Aujourd'hui je vais vous raconter une histoire : « Il était une fois la Famille du Nom ». Dans cette famille il y a la Maman-Nom, représentée par un triangle noir. Elle tient dans ses bras son bébé, appelé le déterminant, représenté lui par un minuscule triangle azur. Dans l'autre main, elle tient son fils ainé, l'adjectif, vu comme un joli triangle bleu … »

Serions-nous en train de lire un album pour enfant en âge pré-scolaire ? Illustré à la manière abstraite et poétique d'un Pippo Lionni ? » Ou de feuilleter un « livre expérientiel » comme le nouveau « Chaperon rouge » de la collection « Raconte à ta façon » chez Flammarion Jeunesse ?

Détrompez-vous, vous êtes en train d'assister à une leçon de grammaire, ou plus précisément de psycho grammaire.

La psycho grammaire, avec ses « soeurs », la psycho arithmétique et la psycho géométrie, forment la triade de la psycho didactique inventée par Maria Montessori. 

Plus que trois matières dans le sens scolaire du terme, ces trois disciplines sont conçues comme des outils pour le développement psychique de l'enfant. Ainsi, comme la grammaire traditionnelle est « donnée » à l'enfant sous forme des notions abstraites et des règles, la psycho grammaire est plutôt « extraite » de son psyché, qui en possède inconsciemment déjà les bases, par des jeux, des actions et des expériences pratiques.

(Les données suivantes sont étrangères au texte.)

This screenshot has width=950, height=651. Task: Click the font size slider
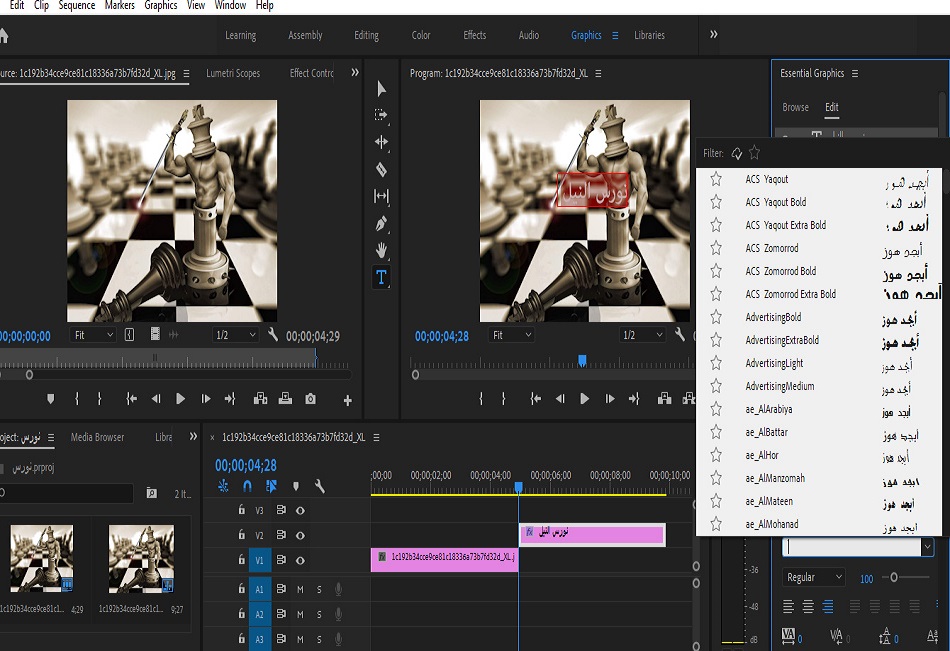(x=893, y=577)
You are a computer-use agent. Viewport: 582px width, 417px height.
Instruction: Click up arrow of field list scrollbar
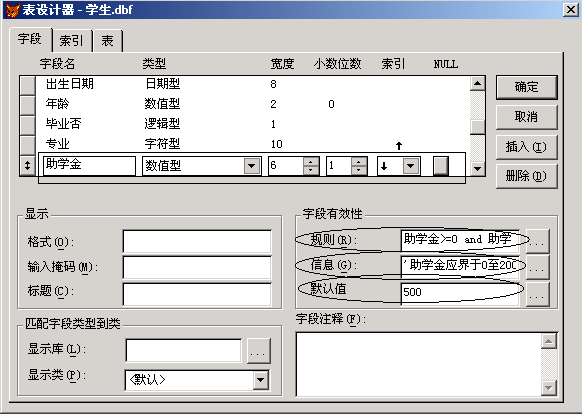pos(477,83)
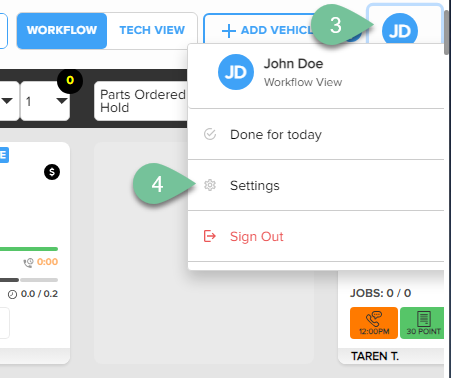Click the vertical scrollbar on the right edge
This screenshot has width=451, height=378.
pos(447,32)
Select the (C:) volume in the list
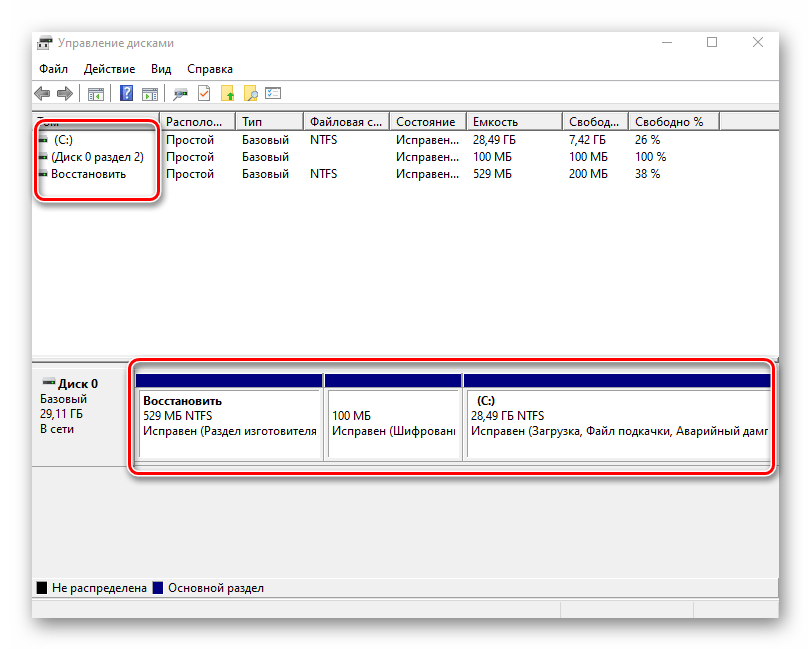This screenshot has height=650, width=811. tap(63, 140)
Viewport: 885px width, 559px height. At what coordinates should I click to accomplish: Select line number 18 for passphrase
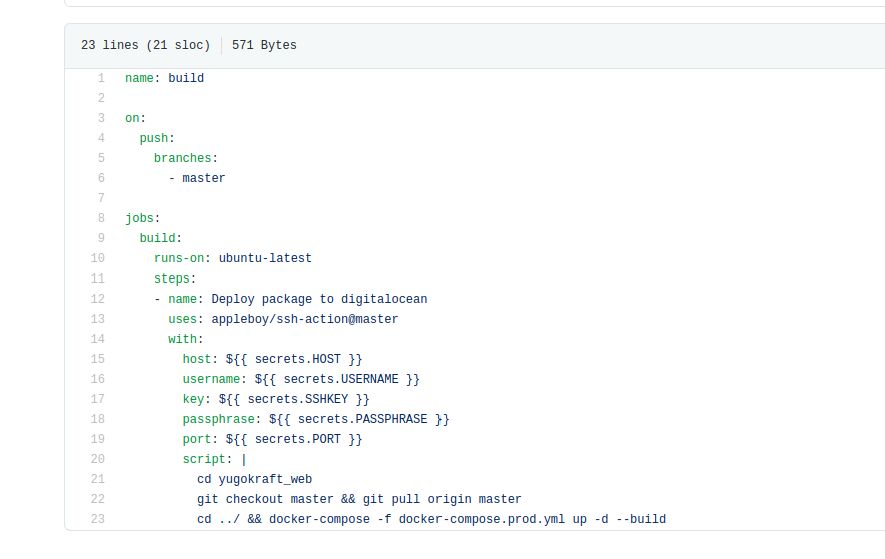(97, 419)
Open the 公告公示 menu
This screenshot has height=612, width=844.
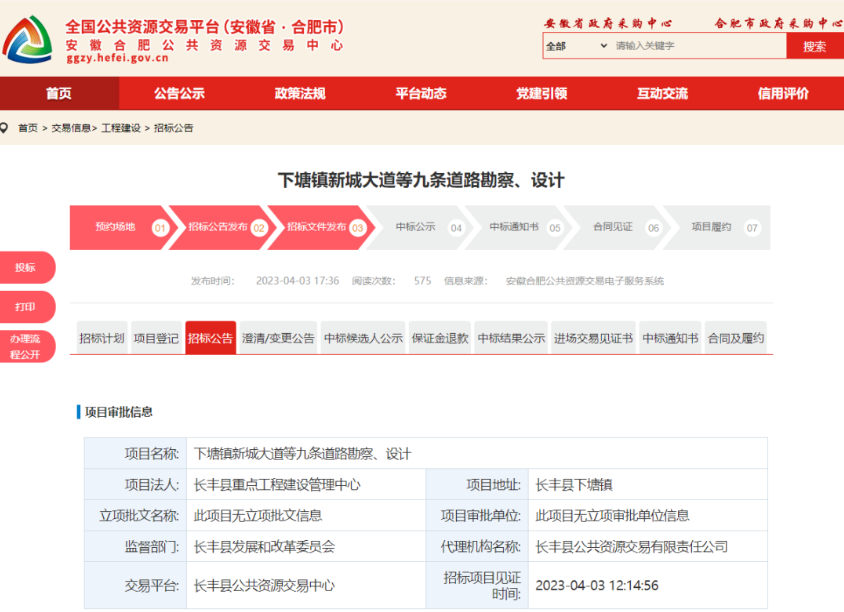tap(179, 93)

Avec les matériels de développent pour l'analyse grammaticale la pédagogue italienne réussit, comme elle l'a fait précédemment avec les mathématiques, à « matérialiser des abstractions » de façon simple, intuitive et interactif. Le nom, l'adjectif, le verbe dans la psychogrammaire ne sont plus des parties inertes du discours mais des sujets dotés d'intentions avec des qualités physiques à manipuler.  On pense par exemple à la mise en scène des 2 parties principales du discours, incarnés par deux objets concrets tels qu'une pyramide et une sphère. De toute évidence le nom est représenté par la pyramide, noire et immobile, car c'est l'élément stable dans la phrase, celui par lequel on commence. Toutefois il peut s'animer grâce au verbe, représenté par une sphère rouge, mobile et dynamique comme un soleil qui insuffle de la force vitale. 

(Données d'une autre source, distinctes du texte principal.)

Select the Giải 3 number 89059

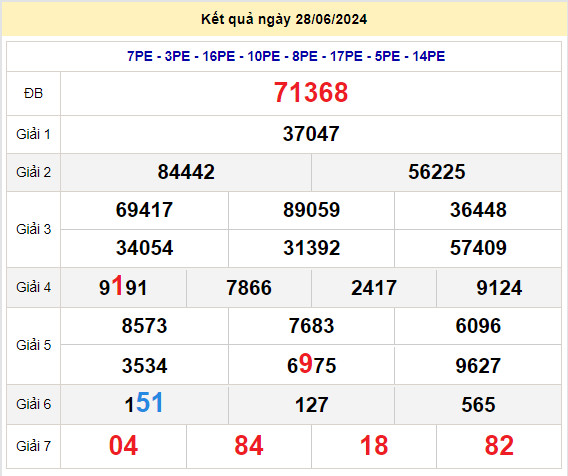311,210

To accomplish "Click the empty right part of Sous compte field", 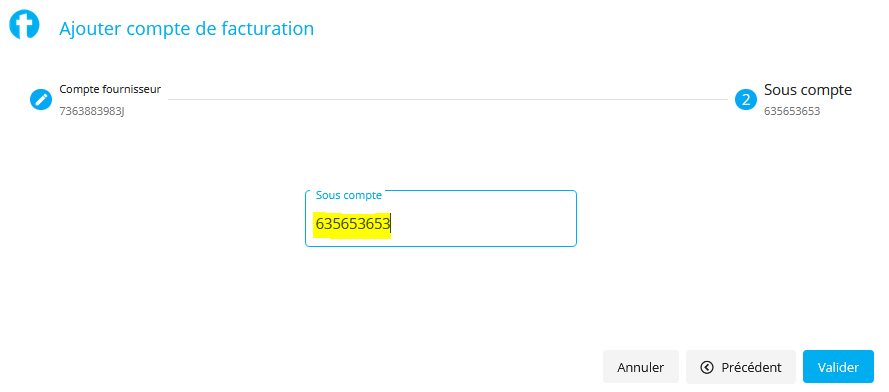I will tap(484, 225).
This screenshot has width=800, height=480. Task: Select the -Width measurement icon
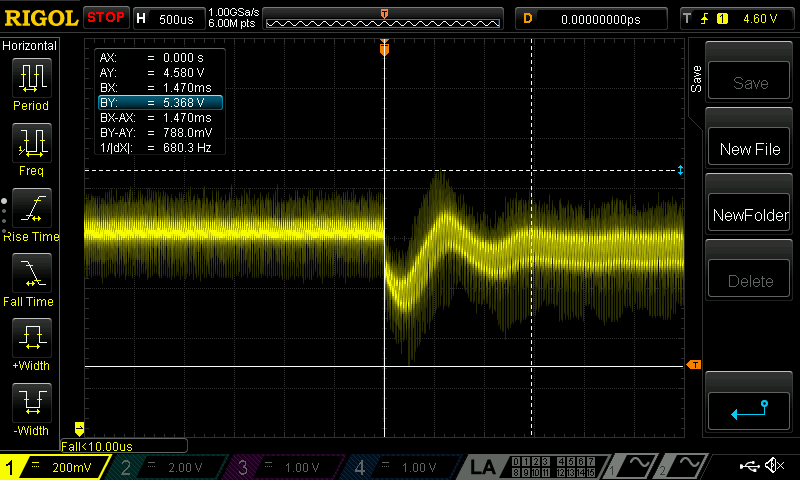[32, 403]
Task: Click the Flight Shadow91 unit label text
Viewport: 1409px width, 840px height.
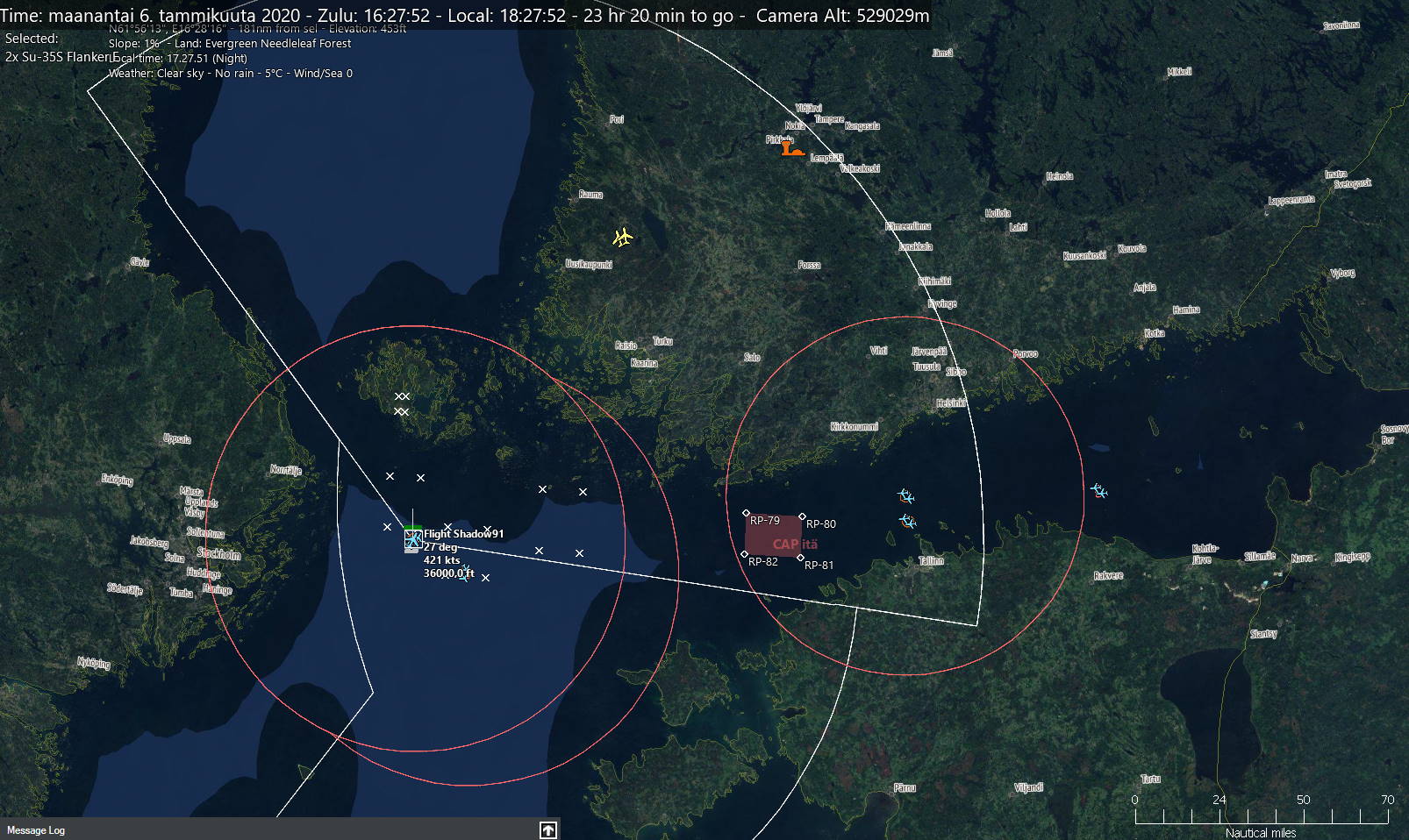Action: coord(463,534)
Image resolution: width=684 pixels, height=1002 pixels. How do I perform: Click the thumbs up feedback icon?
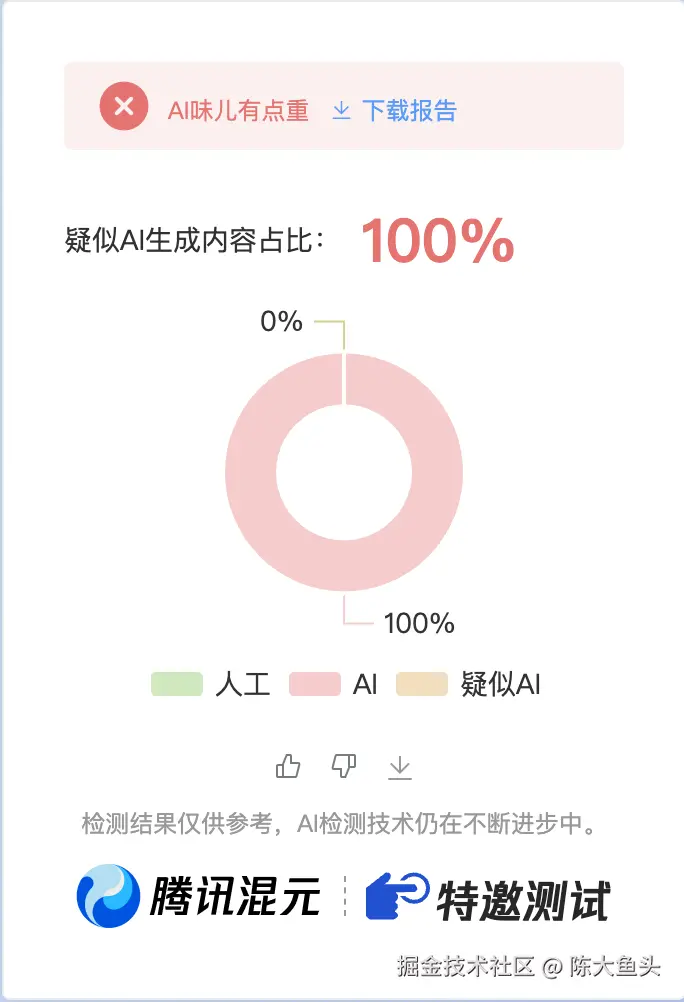tap(288, 766)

Une ultérieure progression vers la notion abstraite est le passage de la perception sensorielle au « sentir » visuel. Au 9 parties du discours sont ainsi associés des symboles représentées par des figures géométriques planes - des triangles, des ronds et des formes plus articulées - regroupés par familles. Par leur formes, par leur changement de taille et de couleur, il apparait évident la façon dont ces formes sont reliées avec les 2 parties principales du discours et comment elles entretiennent des rapports entre elles.

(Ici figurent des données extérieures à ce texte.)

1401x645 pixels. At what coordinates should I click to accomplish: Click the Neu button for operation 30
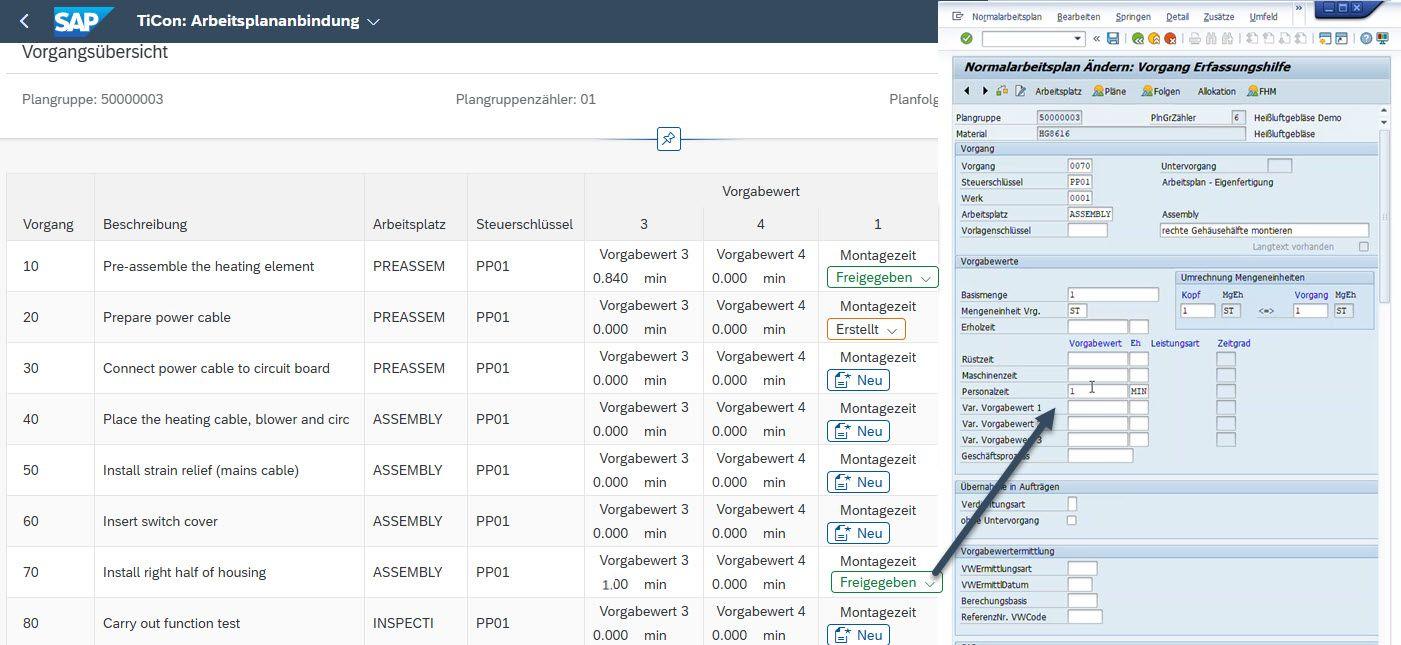(858, 380)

Enfin pour aider à intérioriser facilement les symboles et pour les mettre en corps, intervient la narration : la nomenclature visuelle et son fonctionnement prendent alors une air de famille avec l'histoire des fratries de triangles, de soleil et des satellites et des drôles d'« assistants » qui aident à chiffrer et à déchiffrer les discours. 

Sous le prisme de l'analyse formelle, on ne peut que rester ébloui par la beauté minimaliste associée à la fonctionnalité du système pictographique montessorien.